* [Task to carry out] Copy out the lines of the records from the line containing "Where should I click to: Switch" through the line containing "will (x=786, y=434).", with both of those lines included and nothing else.

[Interface element records]
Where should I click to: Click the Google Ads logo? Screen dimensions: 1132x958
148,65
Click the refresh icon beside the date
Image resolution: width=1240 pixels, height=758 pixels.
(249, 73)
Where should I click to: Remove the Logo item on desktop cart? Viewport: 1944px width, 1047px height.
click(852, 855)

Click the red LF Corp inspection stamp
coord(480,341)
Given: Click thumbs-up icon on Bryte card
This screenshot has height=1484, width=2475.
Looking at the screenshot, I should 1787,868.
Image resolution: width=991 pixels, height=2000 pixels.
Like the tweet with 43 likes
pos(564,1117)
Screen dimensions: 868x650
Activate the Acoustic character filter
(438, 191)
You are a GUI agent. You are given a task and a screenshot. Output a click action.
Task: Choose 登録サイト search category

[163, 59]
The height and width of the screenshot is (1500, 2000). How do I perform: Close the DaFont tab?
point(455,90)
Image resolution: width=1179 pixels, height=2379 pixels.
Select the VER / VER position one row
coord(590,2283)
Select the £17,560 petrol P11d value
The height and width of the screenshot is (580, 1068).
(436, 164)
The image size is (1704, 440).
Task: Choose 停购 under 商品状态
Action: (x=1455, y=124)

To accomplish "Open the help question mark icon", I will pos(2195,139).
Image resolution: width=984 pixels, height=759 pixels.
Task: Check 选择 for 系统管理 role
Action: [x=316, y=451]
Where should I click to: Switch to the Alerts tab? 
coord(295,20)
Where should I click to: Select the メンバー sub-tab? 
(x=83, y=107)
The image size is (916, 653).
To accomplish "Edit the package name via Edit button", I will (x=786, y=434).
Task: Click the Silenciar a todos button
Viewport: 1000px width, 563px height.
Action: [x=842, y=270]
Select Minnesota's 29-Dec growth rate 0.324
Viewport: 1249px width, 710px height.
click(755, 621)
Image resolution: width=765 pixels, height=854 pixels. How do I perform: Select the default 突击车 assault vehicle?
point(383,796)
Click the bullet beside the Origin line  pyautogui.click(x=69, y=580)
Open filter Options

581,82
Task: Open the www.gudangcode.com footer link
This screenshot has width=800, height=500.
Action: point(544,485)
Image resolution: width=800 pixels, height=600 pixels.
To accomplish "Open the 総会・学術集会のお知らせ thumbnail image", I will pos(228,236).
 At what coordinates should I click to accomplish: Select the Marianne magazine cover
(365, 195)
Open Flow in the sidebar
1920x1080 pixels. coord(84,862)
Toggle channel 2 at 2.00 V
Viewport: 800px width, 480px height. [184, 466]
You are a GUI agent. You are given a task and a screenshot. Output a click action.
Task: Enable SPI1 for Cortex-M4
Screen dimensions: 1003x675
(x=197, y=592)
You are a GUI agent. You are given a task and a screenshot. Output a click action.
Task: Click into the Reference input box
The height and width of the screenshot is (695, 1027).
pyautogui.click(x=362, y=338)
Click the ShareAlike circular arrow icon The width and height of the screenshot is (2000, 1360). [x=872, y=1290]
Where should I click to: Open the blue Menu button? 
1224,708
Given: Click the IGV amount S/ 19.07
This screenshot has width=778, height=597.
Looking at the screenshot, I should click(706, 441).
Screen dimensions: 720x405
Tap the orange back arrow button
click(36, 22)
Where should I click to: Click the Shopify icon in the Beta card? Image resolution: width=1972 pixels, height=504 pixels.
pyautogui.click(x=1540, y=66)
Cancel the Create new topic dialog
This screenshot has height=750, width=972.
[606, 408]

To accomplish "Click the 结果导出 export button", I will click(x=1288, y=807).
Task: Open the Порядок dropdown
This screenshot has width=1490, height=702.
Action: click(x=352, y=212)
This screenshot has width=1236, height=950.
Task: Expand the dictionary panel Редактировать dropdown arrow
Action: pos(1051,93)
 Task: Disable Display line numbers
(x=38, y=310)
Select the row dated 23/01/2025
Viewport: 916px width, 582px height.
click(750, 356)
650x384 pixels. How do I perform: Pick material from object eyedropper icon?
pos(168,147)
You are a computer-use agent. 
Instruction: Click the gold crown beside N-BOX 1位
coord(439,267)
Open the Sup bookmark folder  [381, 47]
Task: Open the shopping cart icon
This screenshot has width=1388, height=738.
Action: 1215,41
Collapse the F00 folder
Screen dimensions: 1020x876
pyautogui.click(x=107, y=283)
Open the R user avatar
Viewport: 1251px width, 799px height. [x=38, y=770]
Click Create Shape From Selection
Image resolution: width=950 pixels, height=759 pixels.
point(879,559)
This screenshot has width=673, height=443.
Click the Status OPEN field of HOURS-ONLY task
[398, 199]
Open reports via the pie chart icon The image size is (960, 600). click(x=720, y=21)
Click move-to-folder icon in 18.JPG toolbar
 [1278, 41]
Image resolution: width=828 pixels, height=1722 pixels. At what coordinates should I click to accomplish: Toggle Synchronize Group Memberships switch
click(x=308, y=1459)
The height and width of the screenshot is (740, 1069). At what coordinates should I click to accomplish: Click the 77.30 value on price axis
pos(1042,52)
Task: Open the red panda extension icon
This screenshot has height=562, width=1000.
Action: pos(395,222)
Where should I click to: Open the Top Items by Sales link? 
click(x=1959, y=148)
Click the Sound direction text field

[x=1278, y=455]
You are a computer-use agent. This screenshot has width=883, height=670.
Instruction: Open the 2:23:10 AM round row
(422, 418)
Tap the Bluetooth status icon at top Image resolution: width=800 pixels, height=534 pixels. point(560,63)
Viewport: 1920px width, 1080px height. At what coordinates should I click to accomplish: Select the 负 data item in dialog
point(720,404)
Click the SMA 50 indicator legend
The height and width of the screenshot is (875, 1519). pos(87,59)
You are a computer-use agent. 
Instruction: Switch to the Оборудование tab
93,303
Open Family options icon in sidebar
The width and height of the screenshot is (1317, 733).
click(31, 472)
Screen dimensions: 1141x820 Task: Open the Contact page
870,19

* [Finished exercise]
Where should I click to: Switch to the Alerts tab? 
coord(295,20)
Where should I click to: Select the メンバー sub-tab? 
(x=83, y=107)
The image size is (916, 653).
To accomplish "Edit the package name via Edit button", I will (x=786, y=434).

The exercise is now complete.